How will the new rules impact your business as a government contractor?
The U.S. Department of Labor Office of Federal Contract Compliance Programs (OFCCP) just announced sweeping changes to the rules for federal government contractors that are required to prepare and maintain affirmative action plans for veterans and individuals with disabilities. The final rules expand contractors’ current obligations for maintaining a written affirmative action plan and impose new requirements for data collection and reporting on applicants, new hires and existing employees and the setting of benchmarks and goals for the hiring of protected veterans and individuals with disabilities.
The Final Rule under Section 503 of the Rehabilitation Act establishes a nationwide 7% utilization goal for qualified individuals with disabilities. Contractors will be required to apply the goal to each job group, or the entire workforce if it has 100 or fewer employees. Data will have to be collected for applicants and new hires to identify individuals with disabilities and to perform certain annual analyses comparing applicants with new hires as well as a utilization analysis of the current workforce. Contractors will be required to establish specific action-oriented programs to address underutilization or issues identified in the hiring process.
The Final Rule under the Vietnam Era Veterans’ Readjustment Assistance Act is aimed at improving job opportunities for protected veterans and focuses on application and hiring statistics. Changes include the setting of annual hiring benchmarks for protected veterans based on data published by the Bureau of Labor Statistics and the OFCCP. Similar to the new rule for individuals with disabilities, contractors will have to collect data from applicants and new hires regarding their veteran status and perform analyses to compare application and hiring statistics.
Under both rules, employers will be required to invite applicants for employment to self-identify as individuals with disabilities and/or protected veterans at both the pre-offer and post-offer phases of the hiring process, using language that will be provided by the OFCCP. Currently, contractors are only required to ask applicants to self-identify based on gender and race, so self-identification forms will have to be revised once the OFCCP releases the required language.

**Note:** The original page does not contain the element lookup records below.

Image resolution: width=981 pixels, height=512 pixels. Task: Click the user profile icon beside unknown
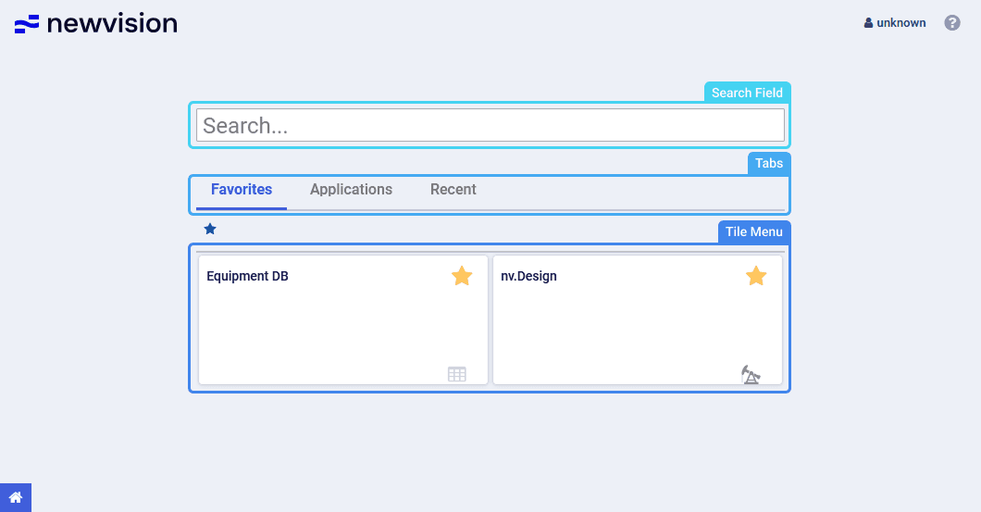[x=868, y=23]
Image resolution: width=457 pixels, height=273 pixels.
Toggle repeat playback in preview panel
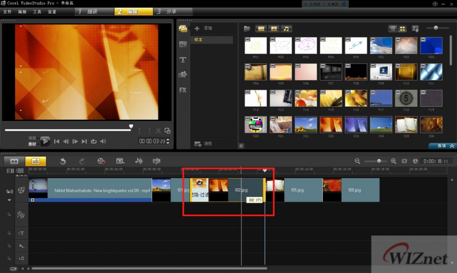(93, 142)
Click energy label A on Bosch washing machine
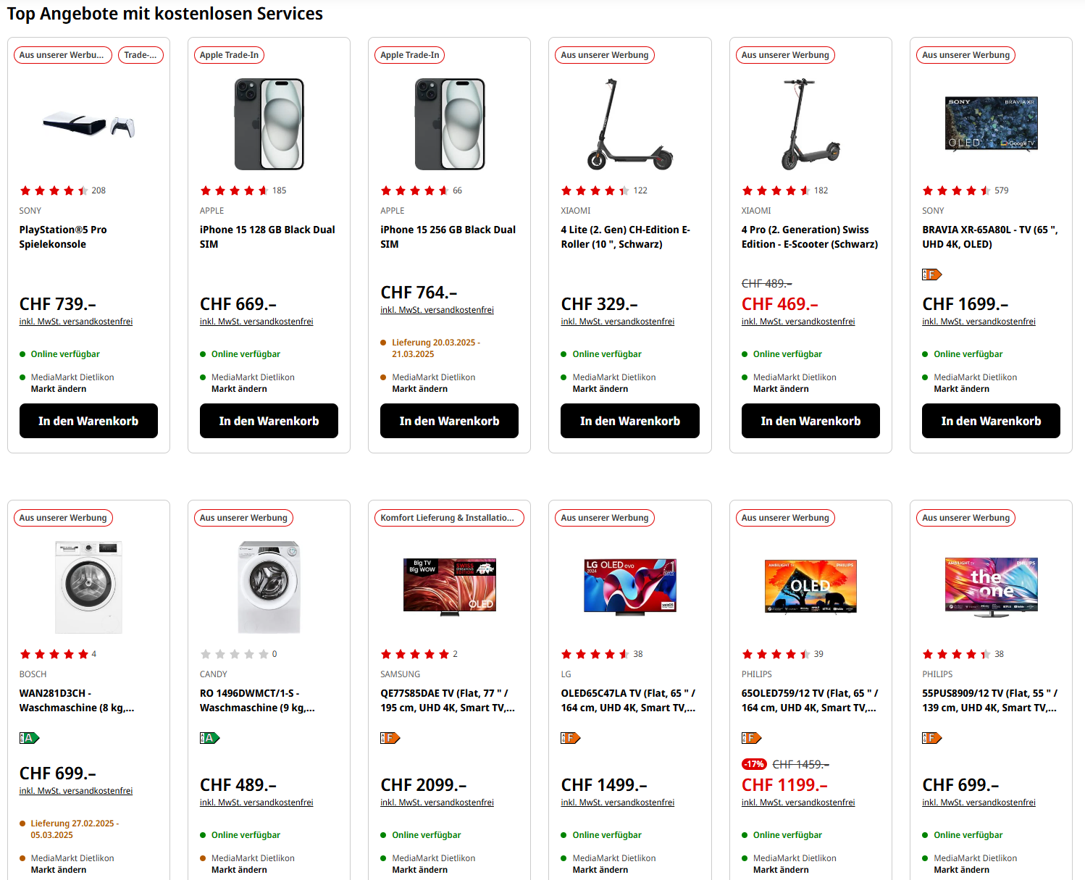Image resolution: width=1085 pixels, height=880 pixels. click(29, 738)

The new rules will be effective 180 days after being published in the Federal Register, giving contractors approximately six months to implement the changes. Employers will have to incorporate the new requirements into their affirmative action programs for veterans and individuals with disabilities beginning with the plan year following the effective date of the regulations. Compliance with other parts of the rules will be required on the effective date, and contractors should begin updating systems to collect and process the data that will be required to prepare new plans.